**** INPUT ****

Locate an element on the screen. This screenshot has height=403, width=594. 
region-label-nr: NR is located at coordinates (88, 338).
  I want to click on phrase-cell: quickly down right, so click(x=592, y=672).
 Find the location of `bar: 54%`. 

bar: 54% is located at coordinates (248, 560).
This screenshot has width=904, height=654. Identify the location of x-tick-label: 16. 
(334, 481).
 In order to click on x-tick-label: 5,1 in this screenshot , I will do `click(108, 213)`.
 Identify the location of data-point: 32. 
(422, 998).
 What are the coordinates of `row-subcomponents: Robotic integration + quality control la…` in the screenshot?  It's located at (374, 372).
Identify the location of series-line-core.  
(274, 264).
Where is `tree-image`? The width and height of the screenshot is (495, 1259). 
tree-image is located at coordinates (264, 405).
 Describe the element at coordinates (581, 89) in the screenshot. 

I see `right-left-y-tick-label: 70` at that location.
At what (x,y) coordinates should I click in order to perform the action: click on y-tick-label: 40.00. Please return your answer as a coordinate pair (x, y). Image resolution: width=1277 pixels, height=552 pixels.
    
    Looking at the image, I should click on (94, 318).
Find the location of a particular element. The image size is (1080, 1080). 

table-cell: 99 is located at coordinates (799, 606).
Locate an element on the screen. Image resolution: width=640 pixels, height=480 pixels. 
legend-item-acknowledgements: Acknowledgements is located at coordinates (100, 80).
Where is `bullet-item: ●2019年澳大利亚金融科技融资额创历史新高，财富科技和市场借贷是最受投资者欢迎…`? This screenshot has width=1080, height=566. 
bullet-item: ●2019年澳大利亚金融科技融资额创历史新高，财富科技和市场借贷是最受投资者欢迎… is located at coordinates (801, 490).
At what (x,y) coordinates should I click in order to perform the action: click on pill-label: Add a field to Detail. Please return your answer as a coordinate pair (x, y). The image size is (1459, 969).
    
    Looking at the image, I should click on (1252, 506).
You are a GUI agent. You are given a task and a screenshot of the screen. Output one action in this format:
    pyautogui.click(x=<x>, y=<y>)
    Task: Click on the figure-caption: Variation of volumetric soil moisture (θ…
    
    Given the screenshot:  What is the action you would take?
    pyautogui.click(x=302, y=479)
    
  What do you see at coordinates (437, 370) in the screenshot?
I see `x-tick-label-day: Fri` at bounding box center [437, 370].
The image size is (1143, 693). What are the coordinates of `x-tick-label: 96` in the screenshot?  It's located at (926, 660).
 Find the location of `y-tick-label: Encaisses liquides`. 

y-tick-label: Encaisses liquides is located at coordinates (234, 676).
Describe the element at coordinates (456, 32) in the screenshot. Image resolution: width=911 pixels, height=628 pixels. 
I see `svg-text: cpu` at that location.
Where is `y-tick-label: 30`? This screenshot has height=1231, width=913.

****

Copy all of the entries above, reproducing every line without any change.

_WRITTEN SOLUTION_.
Locate an element on the screen. This screenshot has height=403, width=594. 
region-label-nr: NR is located at coordinates (88, 338).
  I want to click on phrase-cell: quickly down right, so click(x=592, y=672).
 Find the location of `bar: 54%`. 

bar: 54% is located at coordinates (248, 560).
This screenshot has width=904, height=654. Identify the location of x-tick-label: 16. 
(334, 481).
 In order to click on x-tick-label: 5,1 in this screenshot , I will do `click(108, 213)`.
 Identify the location of data-point: 32. 
(422, 998).
 What are the coordinates of `row-subcomponents: Robotic integration + quality control la…` in the screenshot?  It's located at (374, 372).
Identify the location of series-line-core.  
(274, 264).
Where is `tree-image`? The width and height of the screenshot is (495, 1259). 
tree-image is located at coordinates (264, 405).
 Describe the element at coordinates (581, 89) in the screenshot. 

I see `right-left-y-tick-label: 70` at that location.
At what (x,y) coordinates should I click in order to perform the action: click on y-tick-label: 40.00. Please return your answer as a coordinate pair (x, y). Image resolution: width=1277 pixels, height=552 pixels.
    
    Looking at the image, I should click on (94, 318).
Find the location of a particular element. The image size is (1080, 1080). 

table-cell: 99 is located at coordinates (799, 606).
Locate an element on the screen. Image resolution: width=640 pixels, height=480 pixels. 
legend-item-acknowledgements: Acknowledgements is located at coordinates (100, 80).
Where is `bullet-item: ●2019年澳大利亚金融科技融资额创历史新高，财富科技和市场借贷是最受投资者欢迎…`? This screenshot has width=1080, height=566. 
bullet-item: ●2019年澳大利亚金融科技融资额创历史新高，财富科技和市场借贷是最受投资者欢迎… is located at coordinates (801, 490).
At what (x,y) coordinates should I click in order to perform the action: click on pill-label: Add a field to Detail. Please return your answer as a coordinate pair (x, y). The image size is (1459, 969).
    
    Looking at the image, I should click on (1252, 506).
You are a GUI agent. You are given a task and a screenshot of the screen. Output one action in this format:
    pyautogui.click(x=<x>, y=<y>)
    Task: Click on the figure-caption: Variation of volumetric soil moisture (θ…
    
    Given the screenshot:  What is the action you would take?
    pyautogui.click(x=302, y=479)
    
  What do you see at coordinates (437, 370) in the screenshot?
I see `x-tick-label-day: Fri` at bounding box center [437, 370].
The image size is (1143, 693). What are the coordinates of `x-tick-label: 96` in the screenshot?  It's located at (926, 660).
 Find the location of `y-tick-label: Encaisses liquides`. 

y-tick-label: Encaisses liquides is located at coordinates (234, 676).
Describe the element at coordinates (456, 32) in the screenshot. Image resolution: width=911 pixels, height=628 pixels. 
I see `svg-text: cpu` at that location.
Where is `y-tick-label: 30`? This screenshot has height=1231, width=913.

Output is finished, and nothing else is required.